Whether you are in a business partnership or you are a business owner building a team of faithful employees, fiduciary duty is most likely involved in your daily practices. This term is used to describe a person’s duty of care, loyalty and honesty entered into when entering a business contract, hiring employees, working for a company or working with clients, according to the Legal Information Institute at Cornell Law School.
As a business owner, fiduciary duty means looking out for your employees’ best interests and working with partners and clients in a transparent and honest manner. As an employee, it involves keeping trade secrets and having a work ethic that is loyal toward your employer and the company’s clients.

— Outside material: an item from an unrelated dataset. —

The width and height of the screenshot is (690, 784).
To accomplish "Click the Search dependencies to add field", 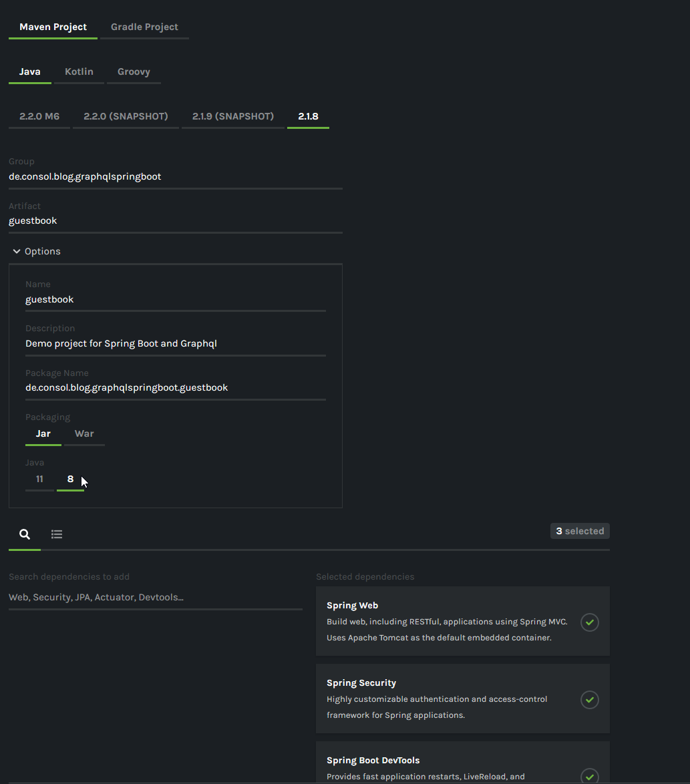I will 155,598.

What is a breach of fiduciary care?
When someone fails to act in the best interests of another party, it is considered a breach of fiduciary duty. This occurs when a trusted relationship exists between two parties and one party compromises that trust. One party may put the other person’s best interests in danger by doing so. The breach may cause you or the other party to suffer a loss, causing you to lose money, future business or current clients. Examples of a breach of fiduciary duty include the following:
- Divulging an employer’s trade secrets or acting on the side of a competitor
- Using employer funds improperly or profiting at the expense of an employer
- Mismanaging company funds or assets unbeknownst to a company partner
Hiding critical information from a partner or making important decisions without including your partner may also constitute a breach of duty.
How can you handle a breach?
If you feel as though a business partner, employee or representative has committed a breach of fiduciary duty, you want to gather evidence showing that the unfair transaction resulted in a loss. If someone claims that you have acted in a negligent manner, you must show that your actions were within the context of the agreement or contract.